Learn json-everything

JSON Schema is really a cool community to work in. Over the past couple years, our Community Manager, Benja Granados, has had us involved in Google’s Summer of Code program (GSoC), which gives (primarily) students an opportunity to hone their software development skills on real-world problems through contributions to open source.

This year, one of the GSoC projects JSON Schema is working on is a “JSON Schema Tour” website, which will provide a number of (very simple) coding challenges to the user as a way to teach the ins and outs of JSON Schema.
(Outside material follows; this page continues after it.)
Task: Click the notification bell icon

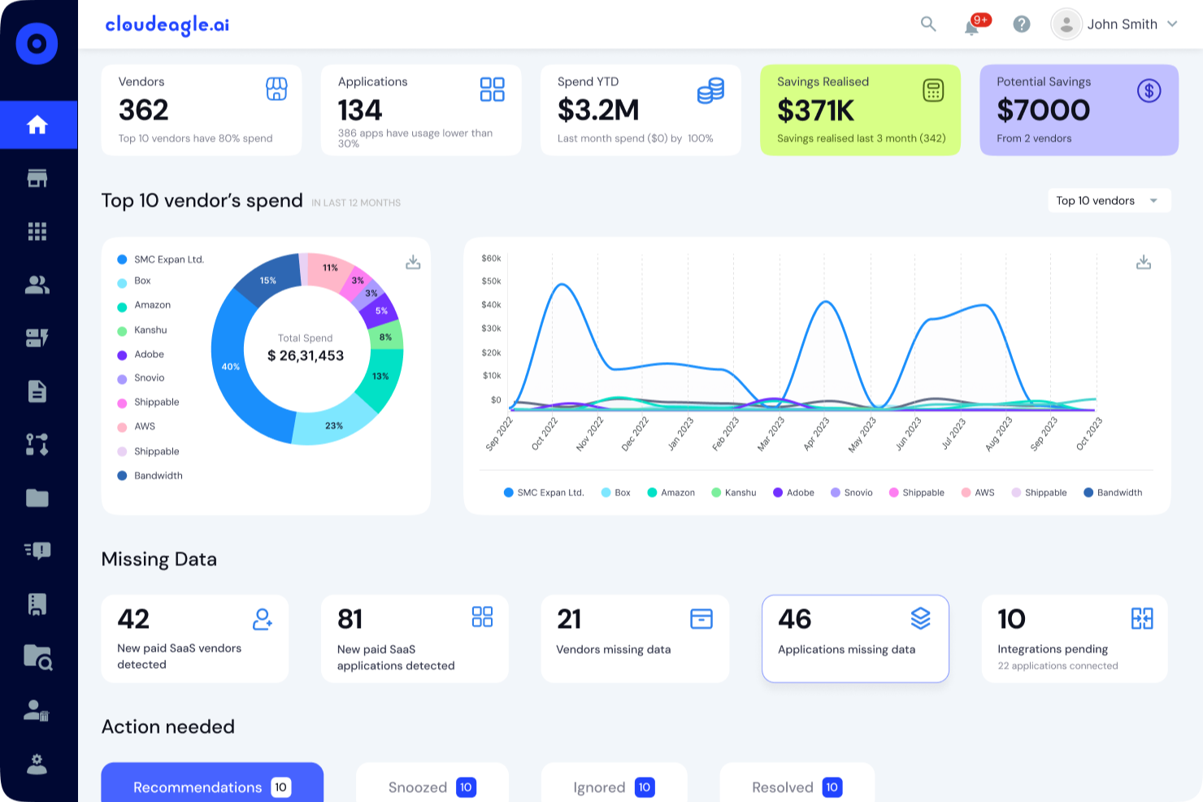Action: tap(971, 27)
I was fortunate enough to be shown a preview of this new site a couple weeks ago, and it inspired me to do something similar for my libraries.

Announcing Learn `json-everything`

Learn json-everything is a new site where you can learn how to use the various JSON technologies supported by the json-everything project.

In building the lessons for this site, I’m trying to focus more on using the libraries rather than on how to use the underlying technologies. I don’t want to step on the toes of the aforementioned GSoC project or other fantastic learning and reference material sites like Learn JSON Schema.

One exception to this is JSON Path. Since RFC 9535 is relatively new, there’s not a lot of documentation out there yet, so I’ll be teaching the specification’s particular flavor of JSON Path as well.

A typical lesson

Currently a lesson consists of some background information, a link or two to relevant documentation, and a coding challenge. The coding challenge is made up of a task to complete, a code snippet (into which the user’s code will be inserted), and some tests to verify completion.

The background information typically describes the use case for a particular feature, and the coding challenge allows the user to get their hands dirty actually writing code. In my experience, doing is the most effective way to learn.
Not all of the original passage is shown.